Descriptive, Predictive, and Prescriptive Analytics: Which one is best for your business?
Big data and analytics are the latest household names in the business and technology world, and they are here to stay. A recent report by the International Data Corporation projects that this industry will be valued at $41.5 billion by 2018, representing a 26.4 percent annual growth rate. What does this mean for your business?
f your organization is already collecting big data, now is the most opportune time to begin analytics on the data. Analytics will provide great insights into your business (and your customers), but only if you know how exploit the full their potential. There are three main types of business analytics: predictive, prescriptive, and descriptive.
Unfortunately, most business owners are not familiar with these concepts. When you think analytics, you’ll often wonder where to begin, or which type of analytics your business needs. Read further to learn more about the three types of data analytics and which of them is best for your business, and how a technology consulting company can help you make informed decision on which analytics to adopt.
Descriptive Analytics
Does your business generate a lot of data from CRMs, ERPs, POS, and HR systems and it becomes a challenge to organize, tabulate or even define it? Descriptive analytics is the solution your business needs. As the name suggests, this type of analytics "describes" different types of data. Many experts consider this as the first step in the analytics process. It performs otherwise complex summaries on data and simplifies it into something humans will understand easily, and can depend on for decision making. The term is used interchangeably with "reporting".
Descriptive analytics offers insights into past occurrences. It also helps in studying consumer behaviors to determine their most likely influence on future outcomes. This class of analytics is the simplest to perform. Experts estimate that over 80 percent of the analytics done by businesses are descriptive, and are mostly social analytics. It’s no surprise then that your business’s social media page will be summarizing tons of data in the background for instance, total number of likes, views, pins, mentions, posts, fans, and many more metrics that will simplify your analysis work a great deal.

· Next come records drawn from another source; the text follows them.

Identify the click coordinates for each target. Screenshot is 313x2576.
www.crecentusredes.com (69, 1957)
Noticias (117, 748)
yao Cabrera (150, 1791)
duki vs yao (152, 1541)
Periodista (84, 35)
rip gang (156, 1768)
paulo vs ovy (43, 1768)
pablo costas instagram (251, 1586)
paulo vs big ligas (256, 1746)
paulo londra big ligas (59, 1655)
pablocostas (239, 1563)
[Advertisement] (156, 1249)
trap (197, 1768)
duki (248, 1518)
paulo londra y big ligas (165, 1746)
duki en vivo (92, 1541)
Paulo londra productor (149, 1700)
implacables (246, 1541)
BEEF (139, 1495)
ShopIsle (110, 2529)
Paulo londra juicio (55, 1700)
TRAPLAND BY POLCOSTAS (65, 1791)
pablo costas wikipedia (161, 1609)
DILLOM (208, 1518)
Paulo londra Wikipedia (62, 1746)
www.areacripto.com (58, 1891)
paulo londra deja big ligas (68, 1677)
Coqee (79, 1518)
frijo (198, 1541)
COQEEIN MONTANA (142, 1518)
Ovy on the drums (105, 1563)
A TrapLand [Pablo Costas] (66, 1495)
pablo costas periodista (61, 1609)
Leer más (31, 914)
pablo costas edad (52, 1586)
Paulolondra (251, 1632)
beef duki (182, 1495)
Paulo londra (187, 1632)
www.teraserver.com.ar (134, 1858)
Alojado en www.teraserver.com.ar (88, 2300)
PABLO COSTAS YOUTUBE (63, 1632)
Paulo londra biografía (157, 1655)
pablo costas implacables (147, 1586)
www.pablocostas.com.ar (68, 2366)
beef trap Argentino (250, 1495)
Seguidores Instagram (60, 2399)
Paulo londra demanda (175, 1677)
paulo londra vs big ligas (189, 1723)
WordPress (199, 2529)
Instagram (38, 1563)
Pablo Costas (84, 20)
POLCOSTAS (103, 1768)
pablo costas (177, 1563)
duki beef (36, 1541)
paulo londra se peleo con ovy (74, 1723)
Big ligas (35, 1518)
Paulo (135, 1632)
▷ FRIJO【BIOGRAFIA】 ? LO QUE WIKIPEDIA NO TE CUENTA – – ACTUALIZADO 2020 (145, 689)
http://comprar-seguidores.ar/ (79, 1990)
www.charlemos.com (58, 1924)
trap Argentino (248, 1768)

Much of descriptive analytics relies on basic computations, such as sums, averages, and counts, on the data fed into the model. This type of analytics can save your business a lot of time and human resources in tabulating critical statistics such as the total stock in your inventory, the average dollar your business spends on every customer in advertising, and annual changes in sales. If your goal is to obtain timely and reliable summaries of different aspects of your business, descriptive analytics should be your go-to option.
Predictive Analytics
Predictive analysis, which steals most of the attention from the other types of analytics, uses data acquired in the past, to predict future outcomes. Historical data, including trends and patterns, can provide a basis for predicting the future outcome of a given situation.
This is a capability almost all businesses wishes it could possess, and one that has the potential to change how people do business. It’s worth noting that predictive analysis is not your definitive answer to what will happen. Rather, it assigns probabilities to a series of possible outcomes, equipping you with the power to decide which direction your business should take.
Predictive analysis has become increasingly popular because of its high applicability in business processes and more specifically, sales. This type of analytics can influence the type of email communications you send out to your customers, your social media strategy, help in analyzing lead sources, and analyzing customer relationship management data. As an added benefit, predictive analytics will serve as an avenue for performing predictions on other data you did not have beforehand.
Today, one of the prominent forms of predictive analytics is sentiment analysis. This technique has provided very promising results especially when used on social platforms. Also known as opinion mining, sentiment analysis combines tools such as text analysis, natural language processing, and computational linguistics to assign a sentiment score on the data analyzed. The outcome of such analyses can inform business decisions to a great extent. For instance, by analyzing consumers’ spending trends, you can decide whether to upsell or cross-sell your products.
Prescriptive Analytics
Prescriptive analytics is relatively newer, and also operates on a higher level than both descriptive and predictive analytics. Anne Robinson, Verizon’s director of supply chain strategy & analytics, considers this type of analytics as what will tell you what to do in order to maximize the chances of attaining your business goals. It offers a number of possible courses of action, and proceeds to compute the likely outcome of each alternative action.
In order for prescriptive analytics to be effective, it requires a reliable predictive model that contains two additional, but core components: actionable data and system that tracks and receives feedback from entities impacted by the action(s) taken. This type of analytics combines a variety of tools such as machine learning, algorithms, business rules, and computational models to analyze big data, real-time data, and historical data.
Due to the complexity of administering prescriptive analytics, most businesses are yet to incorporate them into their core processes. However, proper implementation of the analytics model can have an immense impact on how you make business decisions. It will not only quantify the potential impacts of future decisions, but also model the possible outcomes of the decisions to your business, even before you actually make them. If you need advice on the most suitable cause of action for your business, predictive analytics will do just that, and much more.
Having learned about the differences between the three types of analytics, you’re better equipped to decide which one best suits your business. When it comes to the actual adoption of analytics, a technology consulting company can help you decide on the most appropriate model to apply in your business. It will advise on the best tools and infrastructure that will support the selected model, the kind of training (if any) that your staff and personnel will require, and the legal considerations you should make when adopting data analytics.